C’est vrai, les patients sont aimables. Rappelons-nous que parmi la vaste quantité de gens qui ne feront jamais rien pour aller mieux – et bien sûr, je ne dis pas que la psychanalyse est pour tout le monde : on peut tout à fait n’en avoir aucun besoin ou trouver d’autres ressources –, il y a les pervers, qui ne vont jamais en analyse ou qui, s’ils y vont, ne le font que pour mieux manipuler et se disculper.
Ceux qui vont en analyse, pour la plupart, sont ceux qui, épris de vérité, n’ont pas peur de voir les choses en face, et en ont même radicalement besoin pour avancer. Ce sont les gens que j’admire : il n’y en a pas d’autres. J’admire ceux qui ont besoin de vivre dans la vérité, au prix de la douleur de certaines désillusions, et qui sont incapables – de ce point de vue, ils sont relativement perçus comme « inadaptés » socialement – de se satisfaire de demi-mensonges et de dénis. Chez eux la passion de la vérité prime l’ego – exactement comme c’est le cas chez le philosophe ; chez le pervers, l’ego prime toujours toute considération de vérité, raison pour laquelle, même quand il est très intelligent, il est limité par l’ego et fait d’énormes erreurs d’appréciation.

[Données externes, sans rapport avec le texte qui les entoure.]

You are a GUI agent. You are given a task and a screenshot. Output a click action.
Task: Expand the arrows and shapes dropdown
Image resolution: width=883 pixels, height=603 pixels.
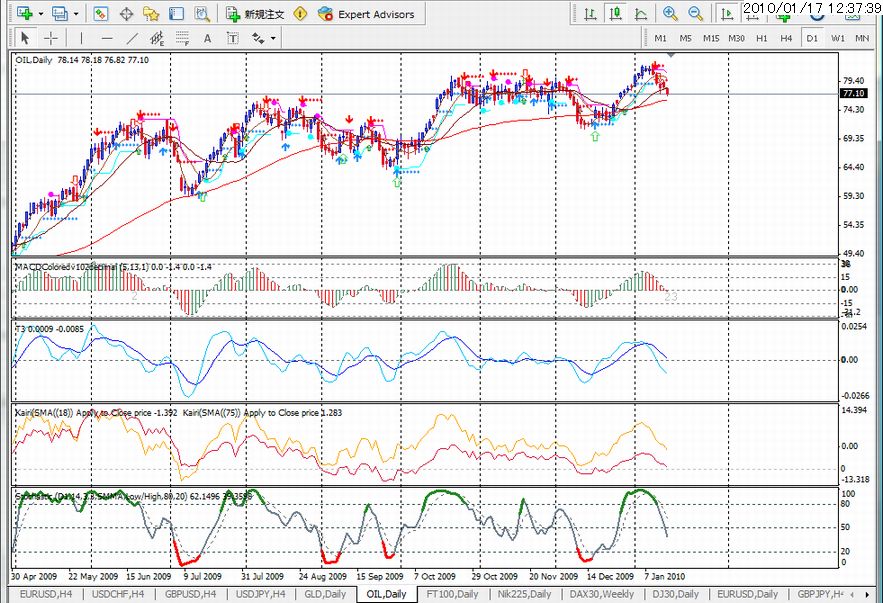click(x=272, y=38)
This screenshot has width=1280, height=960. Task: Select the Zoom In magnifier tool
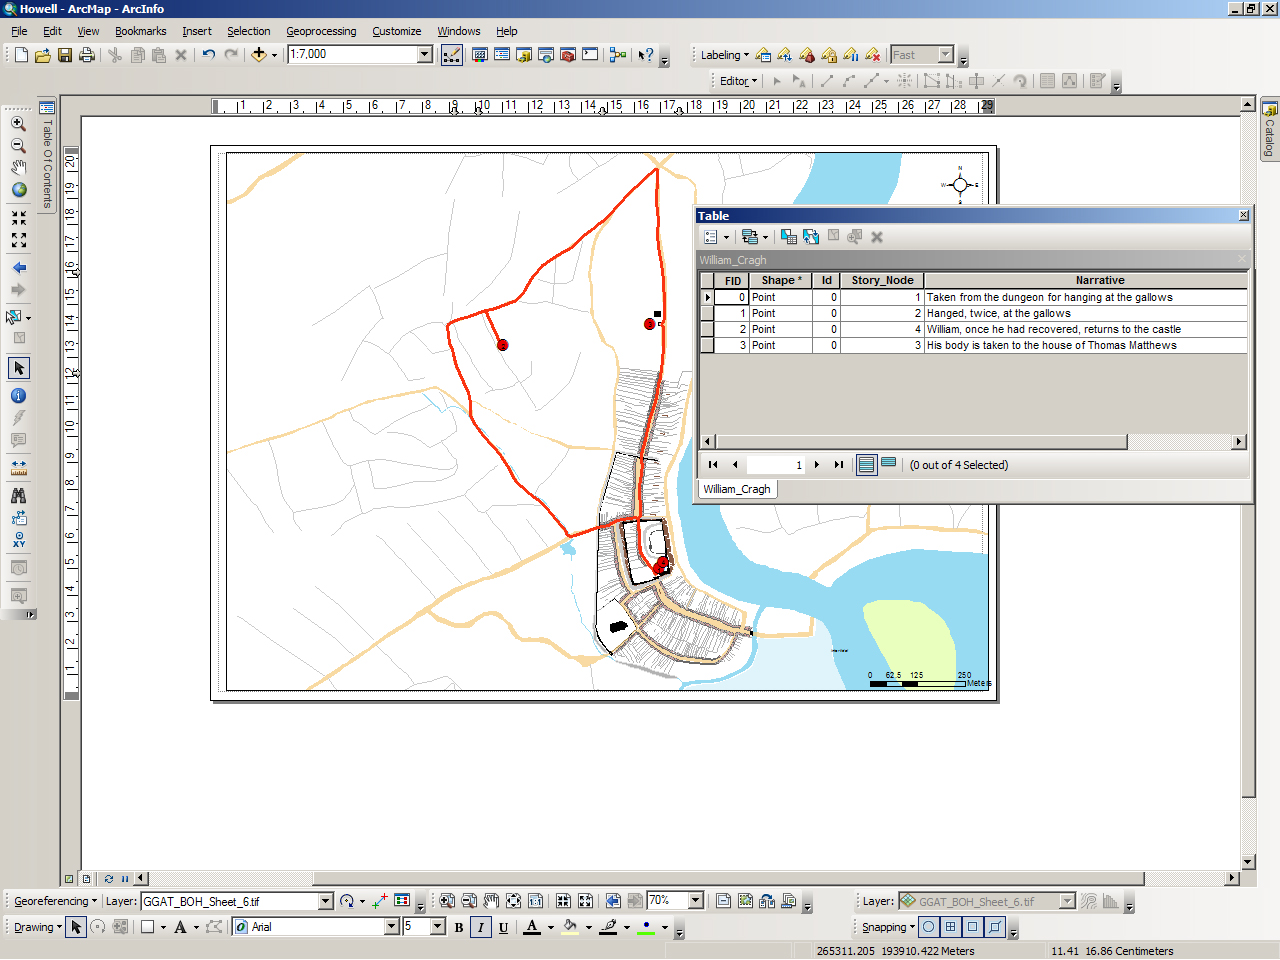pyautogui.click(x=18, y=124)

Pour moi la psychanalyse est dans la stricte continuité de la philosophie, de cette sagesse qui est aussi pratique – champ pratique globalement délaissé par la philosophie au profit de la pure spéculation, que méprisait Freud comme une sorte de fuite du réel et de gaspillage des facultés intellectuelles dans des activités de raisonnement vaines qui passent encore quand on a 18 ans. Je ne suis pas aussi sévère – j’aime la métaphysique, la logique et l’ontologie comme on peut aimer les mathématiques ou toute espèce d’abstraction, qui donnent de la rigueur au jugement –, mais je pense réellement que la psychanalyse est l’héritière de la philosophie, qu’elle la complète là où elle a perdu sa dimension morale et pratique, et que ceux qui font un usage exclusivement théorique de leurs dispositions philosophiques sont à la masse. (La psychanalyse est – et a toujours été à mes yeux – la philosophie en acte. Le « connais-toi toi-même », sous sa forme la plus exigeante, est à son fondement, et la sépare et en fait infiniment plus que toutes les autres formes de psychothérapie.)

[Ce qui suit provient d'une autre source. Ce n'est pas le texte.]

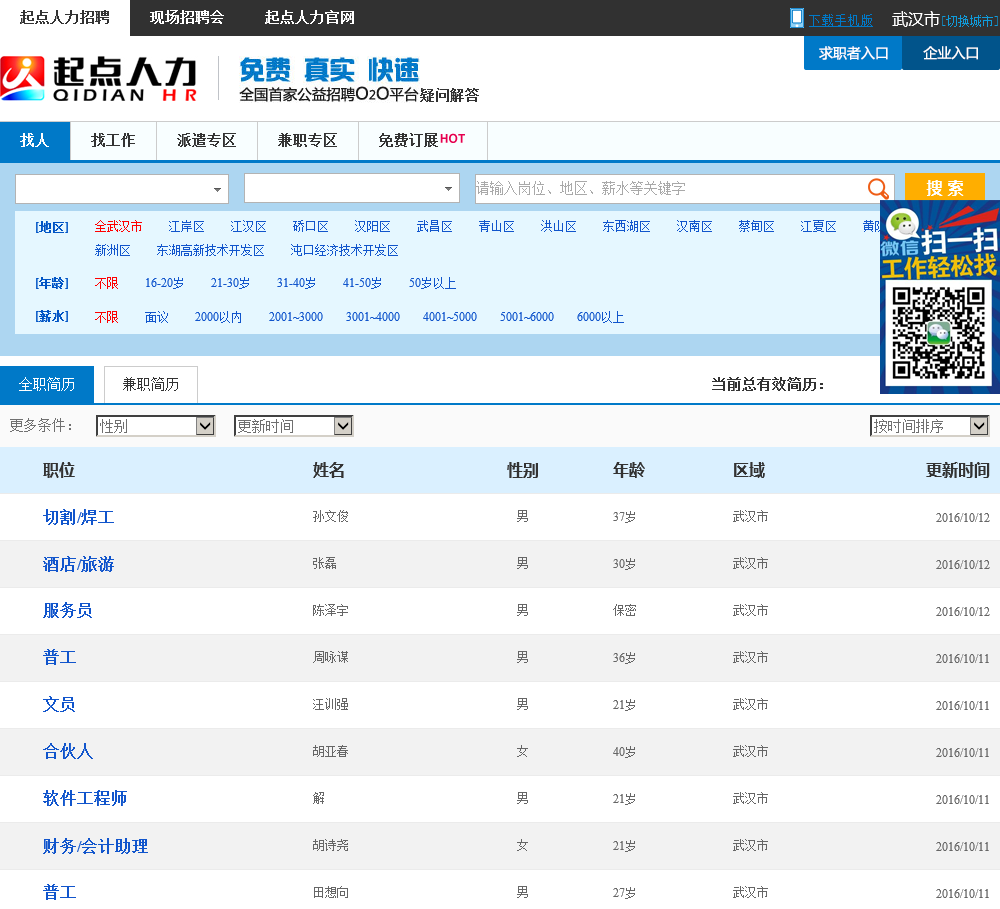Click the 求职者入口 button
The image size is (1000, 909).
coord(853,53)
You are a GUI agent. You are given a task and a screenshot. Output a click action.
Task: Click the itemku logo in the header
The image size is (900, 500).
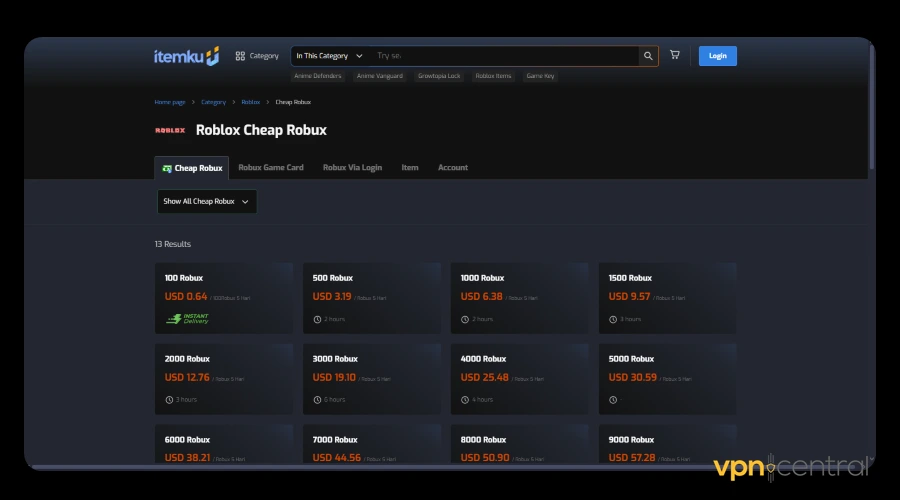(186, 56)
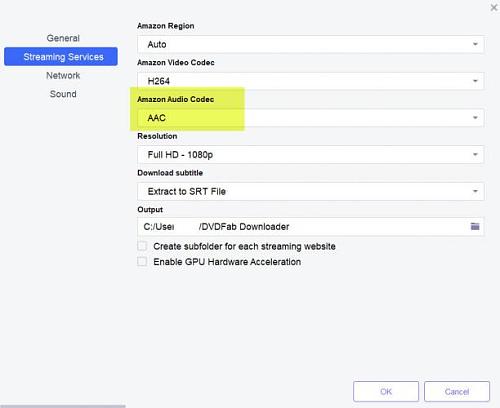Click the Amazon Region dropdown arrow

pos(475,44)
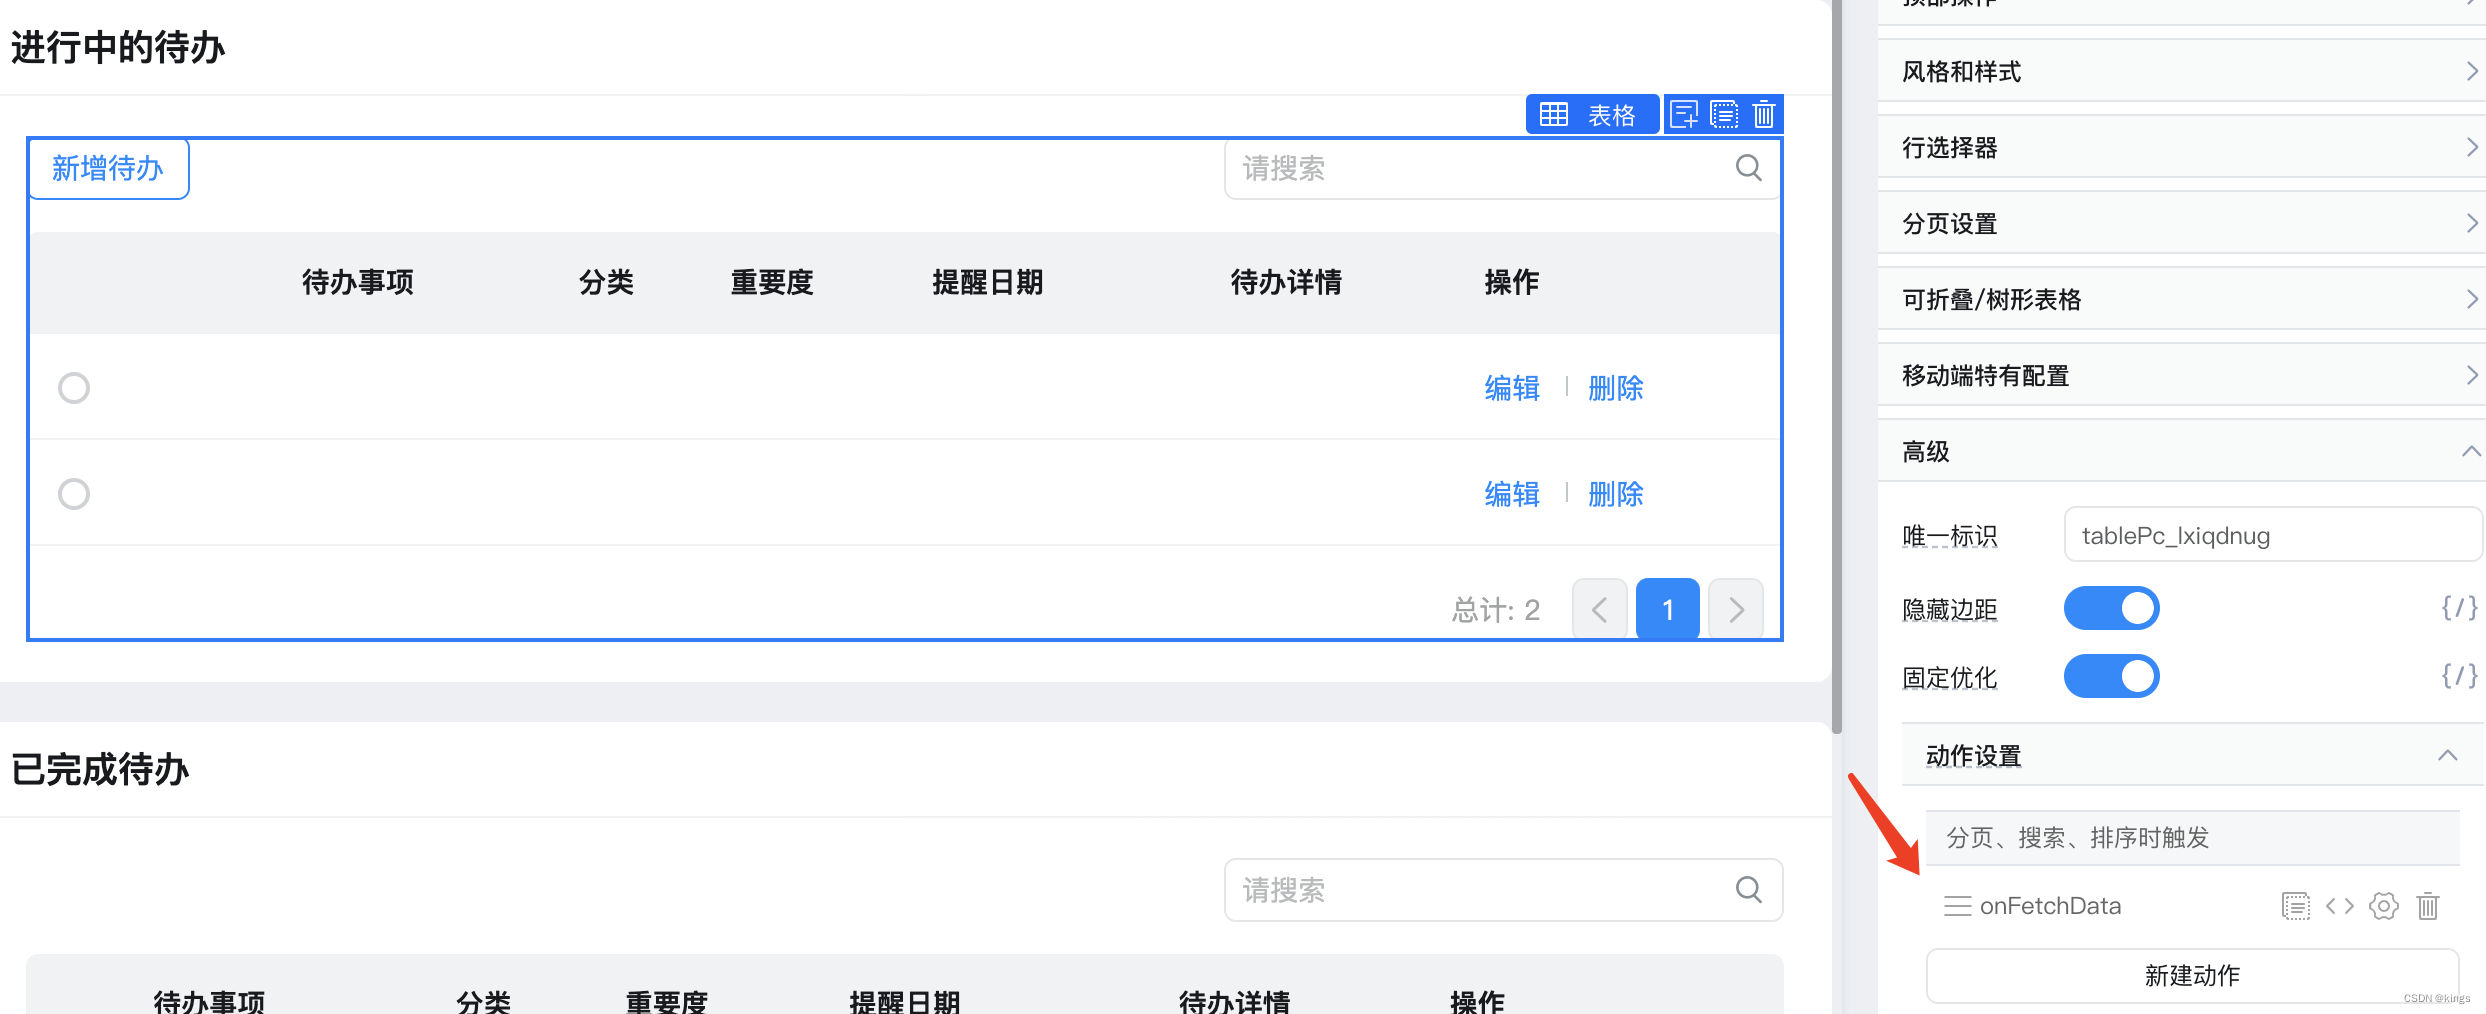Screen dimensions: 2486x1014
Task: Click the 新增待办 button
Action: point(108,169)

Durant une séance récente, j’ai été très émue par une patiente, prête à entreprendre avec moi un travail pénible – je ne rentre pas dans les détails, bien sûr, parce que ça ne regarde personne, mais quelle maturité, quelle justesse dans le choix de ses mots, quelle lucidité sans concessions… Comme McDougall, ce n’est pas seulement que j’aime mon métier, c’est que je suis fière de pouvoir travailler avec des gens que j’admire et qui ne sont pas de ceux qui font désespérer les autres, même et surtout quand il leur arrive de désespérer d’eux-mêmes. Du Kierkegaard dans le texte.